One of the richest sources of runtime errors is the production of memory leaks. A memory leak is produced when a program causes memory to be allocated and then loses track of that memory so that it can neither be accessed nor deleted. An object that is not properly deleted will occupy memory until the process terminates.

Some programs (e.g., servers, operating systems) stay active for a long time. Suppose such a program contains a frequently executed routine that produces a memory leak each time it is run. The heap gradually becomes perforated with blocks of inaccessable, undeleted memory. At some point a routine that needs a substantial amount of contiguous dynamic memory may have its request denied. If the program is not prepared for an event like that, it will abort.
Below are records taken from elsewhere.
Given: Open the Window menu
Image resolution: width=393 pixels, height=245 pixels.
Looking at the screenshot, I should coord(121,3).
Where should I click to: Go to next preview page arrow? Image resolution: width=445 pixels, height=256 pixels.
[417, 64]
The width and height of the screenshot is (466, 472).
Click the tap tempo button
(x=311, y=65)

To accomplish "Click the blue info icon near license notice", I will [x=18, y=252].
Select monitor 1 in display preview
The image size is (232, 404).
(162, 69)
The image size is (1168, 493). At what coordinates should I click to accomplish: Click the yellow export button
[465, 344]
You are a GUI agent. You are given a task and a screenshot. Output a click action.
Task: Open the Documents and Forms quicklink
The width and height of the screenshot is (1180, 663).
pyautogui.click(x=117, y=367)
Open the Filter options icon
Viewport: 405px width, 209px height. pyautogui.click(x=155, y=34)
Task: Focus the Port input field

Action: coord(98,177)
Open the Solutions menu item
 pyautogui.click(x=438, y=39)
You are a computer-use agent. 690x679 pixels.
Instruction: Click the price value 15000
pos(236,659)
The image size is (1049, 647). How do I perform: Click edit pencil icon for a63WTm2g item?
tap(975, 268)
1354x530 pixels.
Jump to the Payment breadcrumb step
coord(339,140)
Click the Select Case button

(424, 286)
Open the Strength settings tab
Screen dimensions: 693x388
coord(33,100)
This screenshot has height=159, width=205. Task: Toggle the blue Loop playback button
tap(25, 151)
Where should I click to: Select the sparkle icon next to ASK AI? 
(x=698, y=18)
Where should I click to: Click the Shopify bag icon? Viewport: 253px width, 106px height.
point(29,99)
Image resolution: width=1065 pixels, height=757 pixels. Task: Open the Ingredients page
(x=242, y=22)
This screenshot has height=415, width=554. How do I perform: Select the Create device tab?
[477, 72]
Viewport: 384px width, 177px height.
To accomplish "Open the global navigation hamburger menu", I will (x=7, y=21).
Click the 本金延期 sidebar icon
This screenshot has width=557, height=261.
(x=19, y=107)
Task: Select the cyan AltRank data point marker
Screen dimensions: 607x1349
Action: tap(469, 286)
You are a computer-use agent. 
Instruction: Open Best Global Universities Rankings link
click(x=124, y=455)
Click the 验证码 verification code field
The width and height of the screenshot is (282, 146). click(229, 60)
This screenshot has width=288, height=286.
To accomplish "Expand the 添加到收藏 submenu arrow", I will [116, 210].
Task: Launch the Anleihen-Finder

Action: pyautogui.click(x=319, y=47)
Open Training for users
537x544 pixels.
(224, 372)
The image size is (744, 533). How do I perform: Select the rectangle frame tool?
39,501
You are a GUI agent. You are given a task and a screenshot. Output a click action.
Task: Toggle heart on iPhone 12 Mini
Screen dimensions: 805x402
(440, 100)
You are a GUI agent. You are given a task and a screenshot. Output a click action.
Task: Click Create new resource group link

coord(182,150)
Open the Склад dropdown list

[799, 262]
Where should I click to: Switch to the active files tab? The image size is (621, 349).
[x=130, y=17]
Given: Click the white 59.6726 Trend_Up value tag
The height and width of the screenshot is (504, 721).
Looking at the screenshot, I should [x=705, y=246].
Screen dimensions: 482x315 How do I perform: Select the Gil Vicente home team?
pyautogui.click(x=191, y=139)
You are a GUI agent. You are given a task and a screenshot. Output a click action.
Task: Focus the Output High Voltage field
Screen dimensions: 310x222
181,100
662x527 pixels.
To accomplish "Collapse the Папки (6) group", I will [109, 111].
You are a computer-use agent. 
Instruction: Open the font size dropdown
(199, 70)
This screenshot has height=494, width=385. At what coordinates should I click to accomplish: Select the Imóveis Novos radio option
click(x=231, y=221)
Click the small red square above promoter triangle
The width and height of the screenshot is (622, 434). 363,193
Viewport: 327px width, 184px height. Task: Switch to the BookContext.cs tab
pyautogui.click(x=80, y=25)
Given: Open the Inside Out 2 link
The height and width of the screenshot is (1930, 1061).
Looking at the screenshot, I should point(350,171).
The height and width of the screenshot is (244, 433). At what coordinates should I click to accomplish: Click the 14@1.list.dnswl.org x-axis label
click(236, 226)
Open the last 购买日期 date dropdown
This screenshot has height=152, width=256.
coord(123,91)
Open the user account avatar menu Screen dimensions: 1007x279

The operators new and delete give the C++ programmer increased power and increased responsibility.

Following is some sample code that illustrates a memory leak. After defining a couple of pointers, memory looks like Figure 21.1.

 int* ip = new int;        // allocate space for an int
 int* jp = new int(13);    // allocate and initialize
 cout << ip  << '\t'  <<  jp  << endl;
 

Figure 21.1.  Initial Values of Memory

 

   After executing the following line of code, memory looks like Figure 21.2. 
 
 jp = new int(3);   // reassign the pointer - MEMORY LEAK!!
 

Figure 21.2.  Memory After Leak

In Example 21.3, we delete the pointer jp twice.

#include <iostream>
using namespace std;

int main() {
    int* jp = new int(13); 
    cout << jp << '\t' << *jp << endl;
    delete jp;
    delete jp;             
    jp = new int(3);       
    cout << jp << '\t' << *jp << endl;
    jp = new int(10);      
    cout << jp << '\t' << *jp << endl;
    int* kp = new int(17);
    cout << kp << '\t' << *kp << endl;
    return 0;
}
Output:

OOP> g++ pathologydemo1.cpp
OOP> ./a.out
0x8049e08       13
0x8049e08       3
0x8049e08       10
Segmentation fault
OOP>

The second deletion is a serious error but the compiler did not catch it. That error corrupted the heap, made any further memory allocation impossible, and made the behavior of the program beyond that point undefined. For example, notice that when we attempted to produce a memory leak by reassigning the pointer jp we did not get any new memory. When we attempted to introduce another pointer variable we got a segmentation fault. This is all undefined behavior and may be different on another platform or with another compiler.